Participants in this study included mothers living in Baltimore City in a specific geographic locale. Additionally, the $10 paid to participants for completion of the study instrument may have resulted in selection bias with those most disadvantaged participating in the study. While this limits the generalizability of our findings, it does allow for more equal comparisons, as mothers are more likely to be similar for any unmeasured factors. As this geographic area is in a violent area of Baltimore City, neighborhood violence categories were probably skewed to the high end of violence exposure and the low end of neighborhood safety.49 This may have actually resulted in an underestimation of neighborhood violence effects as the reference categories were set at a higher than “normal” level. While this sample’s social conditions may be considered extreme, they are unfortunately reflective of the experiences of many poor, minority, urban city residents.39
This study has several strengths. The findings are based on a large sample of African-American mothers living in the inner-city. Data were collected by a computer-kiosk enhancing confidentiality and perhaps limiting self-report bias of neighborhood violence. Statistical methods were used to ensure that neighborhood violence questions were indeed representative of perceived safety and exposure to violence, with exposure to neighborhood violence questions based on previously validated measures. Additionally, efforts were made to control for many factors that may have independently impacted our health-related outcomes.

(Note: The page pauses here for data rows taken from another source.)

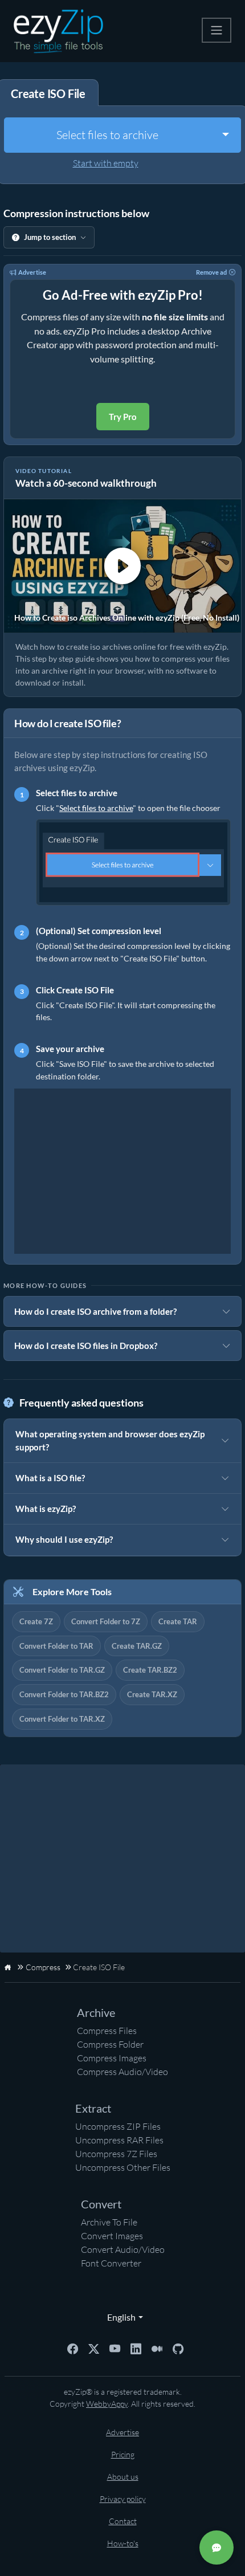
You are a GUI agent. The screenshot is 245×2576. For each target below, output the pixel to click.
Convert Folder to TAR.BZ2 (64, 1694)
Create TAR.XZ (152, 1694)
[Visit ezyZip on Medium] (157, 2347)
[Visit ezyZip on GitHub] (178, 2347)
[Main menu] (216, 30)
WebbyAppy (107, 2403)
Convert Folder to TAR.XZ (62, 1718)
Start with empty (105, 163)
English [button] (119, 2317)
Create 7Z (36, 1621)
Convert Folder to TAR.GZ (62, 1669)
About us (122, 2476)
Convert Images (112, 2235)
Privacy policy (123, 2499)
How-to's (122, 2543)
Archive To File (109, 2222)
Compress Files (107, 2030)
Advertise (32, 272)
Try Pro (123, 416)
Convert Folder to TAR (56, 1645)
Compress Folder (110, 2044)
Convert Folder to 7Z (105, 1621)
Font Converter (111, 2263)
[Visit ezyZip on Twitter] (93, 2347)
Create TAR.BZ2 (150, 1669)
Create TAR (177, 1621)
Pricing (122, 2454)
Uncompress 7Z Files (116, 2153)
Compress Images (111, 2058)
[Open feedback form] (216, 2547)
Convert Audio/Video (123, 2249)
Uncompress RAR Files (119, 2140)
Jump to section (50, 237)
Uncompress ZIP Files (118, 2126)
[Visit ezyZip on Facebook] (72, 2347)
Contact (123, 2521)
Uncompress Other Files (122, 2167)
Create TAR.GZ (137, 1645)
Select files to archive (107, 135)
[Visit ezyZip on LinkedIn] (135, 2347)
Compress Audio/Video (122, 2071)
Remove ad (211, 272)
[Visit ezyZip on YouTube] (114, 2347)
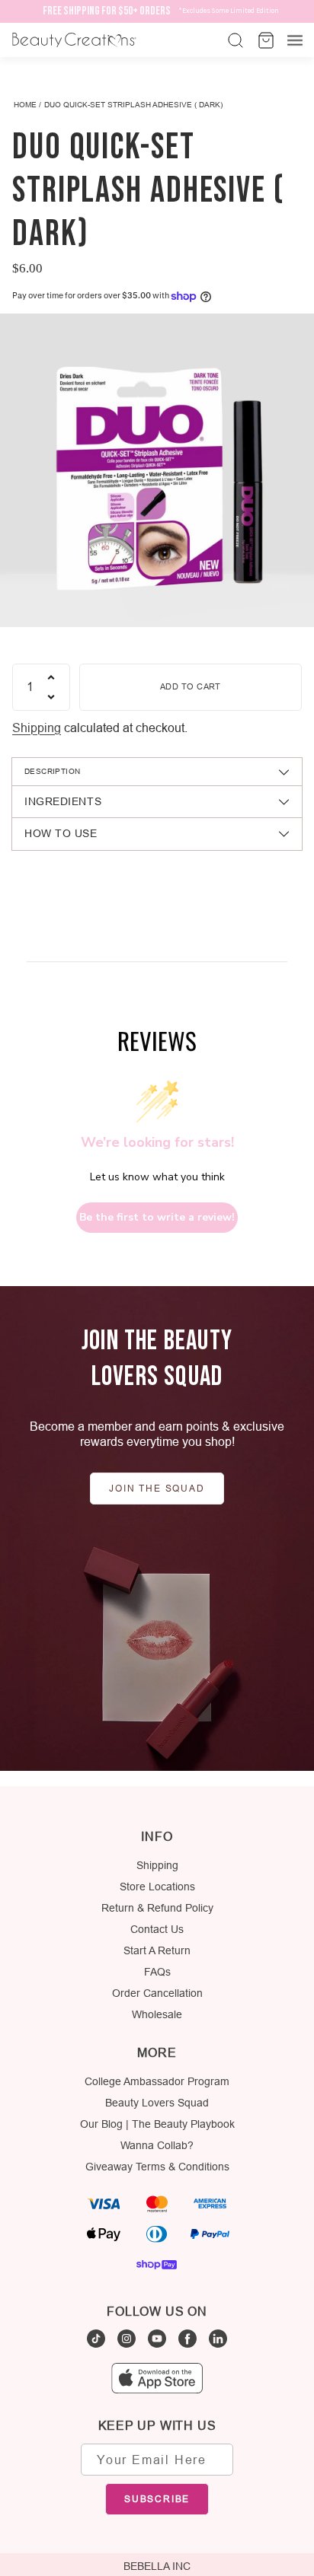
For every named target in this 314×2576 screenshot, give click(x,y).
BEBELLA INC (157, 2566)
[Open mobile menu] (295, 40)
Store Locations (157, 1886)
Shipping (36, 727)
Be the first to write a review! (157, 1217)
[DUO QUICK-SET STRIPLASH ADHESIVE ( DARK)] (157, 470)
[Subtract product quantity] (51, 697)
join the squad (156, 1488)
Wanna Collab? (157, 2145)
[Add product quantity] (51, 677)
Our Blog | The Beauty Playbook (157, 2124)
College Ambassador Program (157, 2081)
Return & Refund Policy (157, 1908)
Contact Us (157, 1929)
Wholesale (157, 2014)
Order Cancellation (157, 1993)
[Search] (234, 40)
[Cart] (264, 40)
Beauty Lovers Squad (157, 2103)
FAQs (157, 1972)
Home (25, 105)
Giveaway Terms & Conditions (157, 2166)
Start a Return (157, 1950)
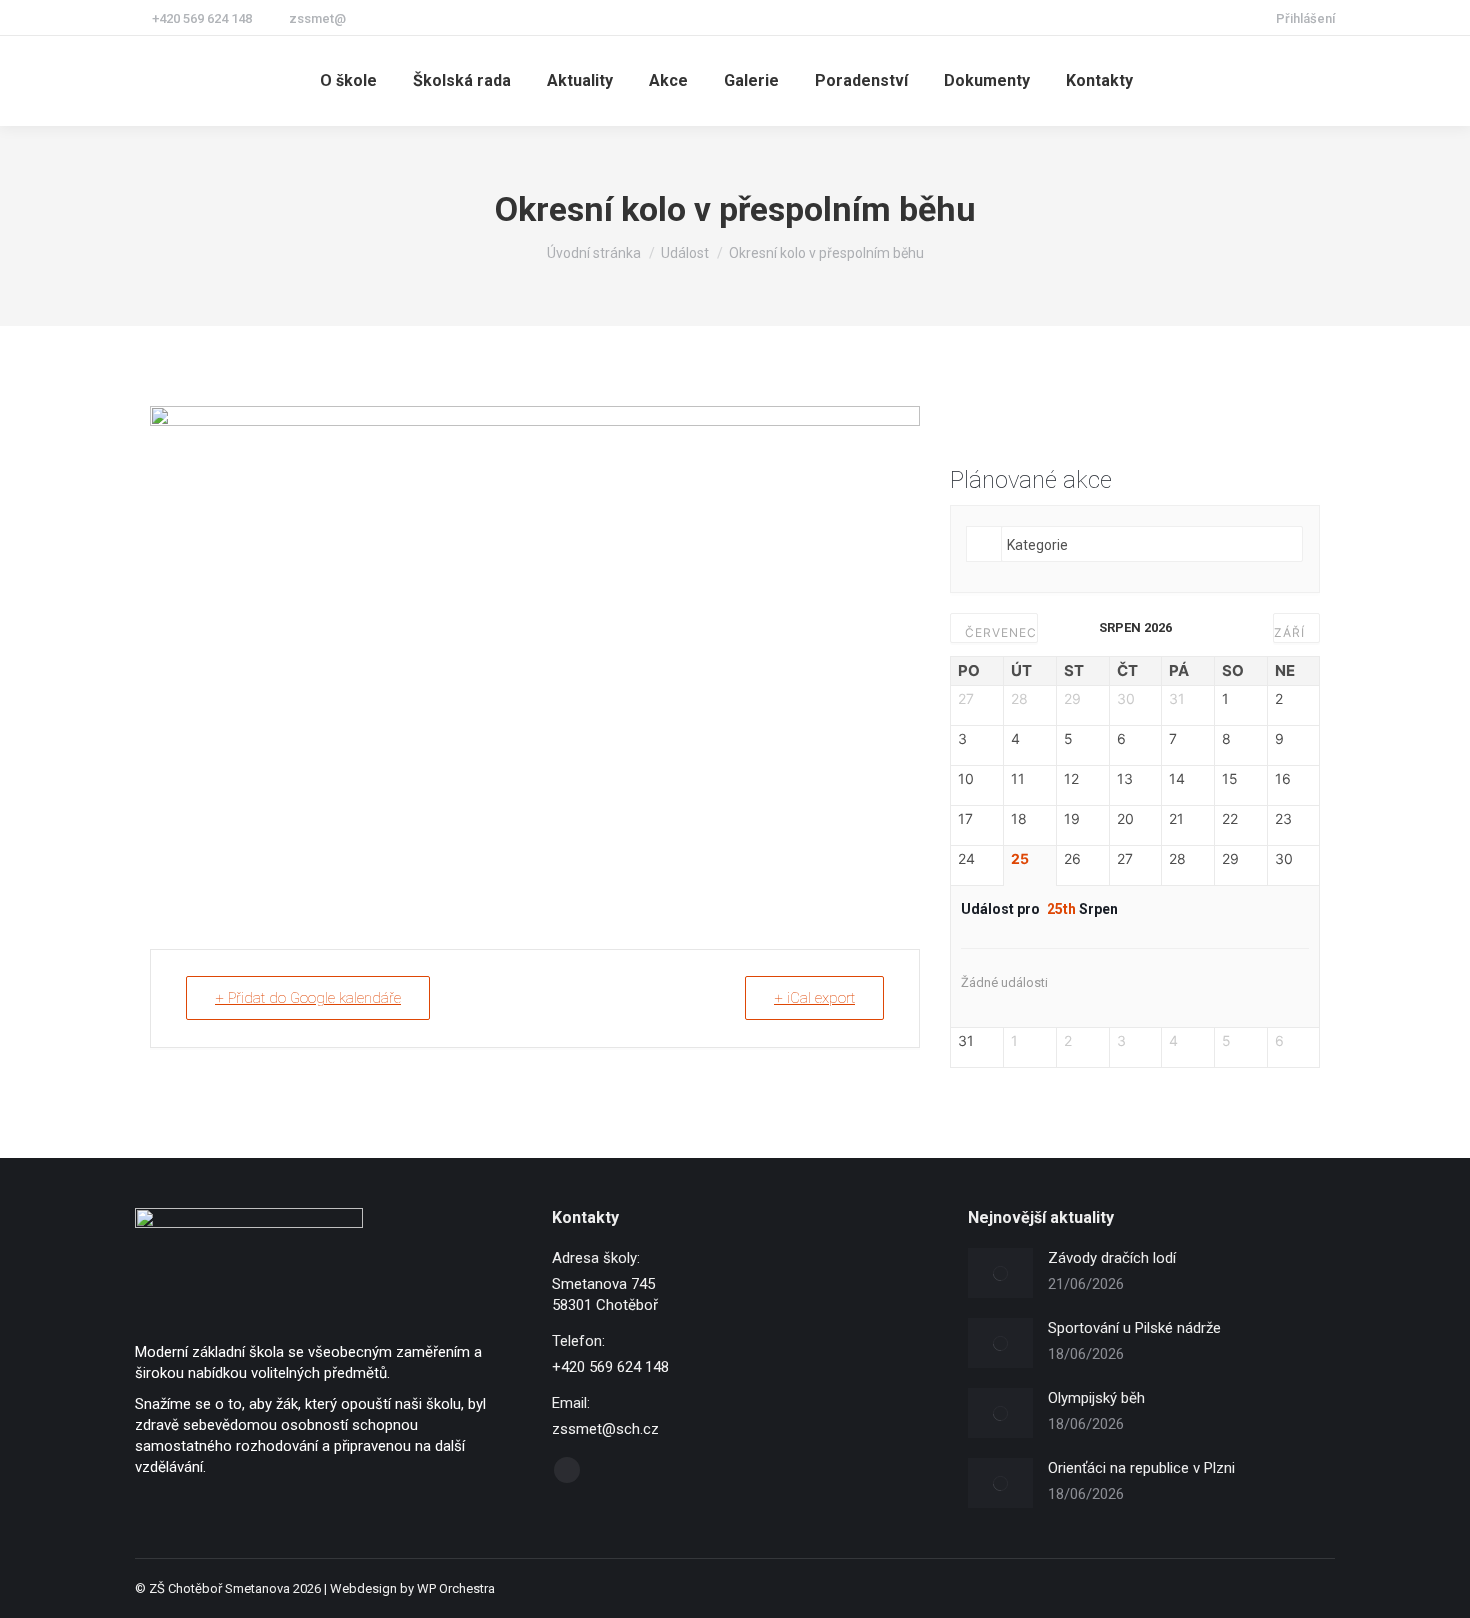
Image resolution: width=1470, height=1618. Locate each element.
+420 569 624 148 (202, 18)
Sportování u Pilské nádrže (1134, 1328)
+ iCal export (814, 998)
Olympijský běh (1096, 1398)
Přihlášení (1305, 18)
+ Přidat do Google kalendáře (308, 998)
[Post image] (1000, 1273)
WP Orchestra (456, 1588)
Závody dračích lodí (1112, 1258)
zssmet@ (317, 18)
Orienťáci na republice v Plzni (1141, 1468)
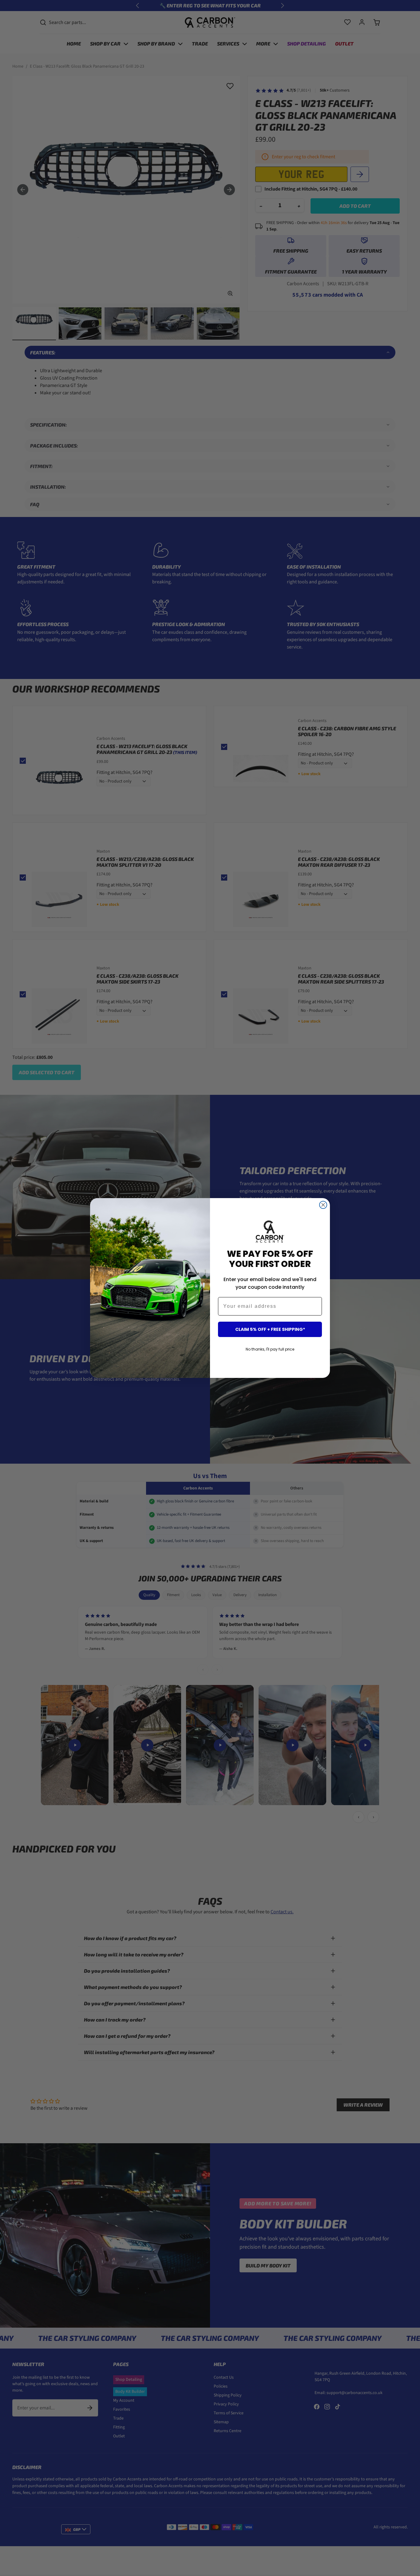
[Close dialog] (323, 1205)
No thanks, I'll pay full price (270, 1349)
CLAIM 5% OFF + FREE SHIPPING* (270, 1329)
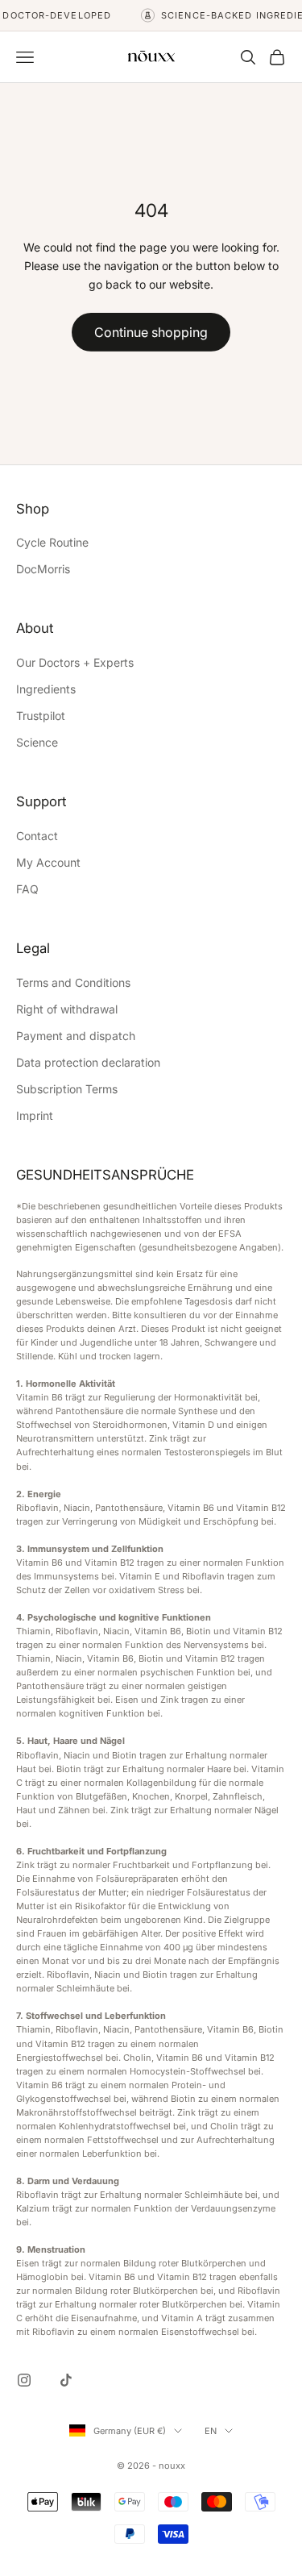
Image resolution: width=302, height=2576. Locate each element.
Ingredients (46, 689)
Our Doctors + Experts (75, 662)
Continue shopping (151, 332)
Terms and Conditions (73, 982)
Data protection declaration (88, 1062)
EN (211, 2431)
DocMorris (43, 569)
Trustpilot (40, 715)
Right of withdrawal (67, 1009)
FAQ (27, 889)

This study contributes to the literature by demonstrating differences in the relationship between two methods of measuring neighborhood violence with health-related outcomes. Studies using only mothers’ perceptions of neighborhood safety may potentially miss an association with maternal health. As we have shown, a more robust measure of neighborhood violence includes the assessment of exposure to violence-related experiences. Due to our findings of the disruption to maternal sleep patterns, our study suggests that neighborhood violence may negatively impact a mother’s ability to provide optimal care for her children. This study also points to the importance of understanding the lived experiences of individuals residing in high-violence neighborhoods when assessing mothers and implementing maternal and child health interventions.
This research was funded by grant 5RO1 HD042777-03 to Johns Hopkins University from the National Institute of Child Health and Human Development.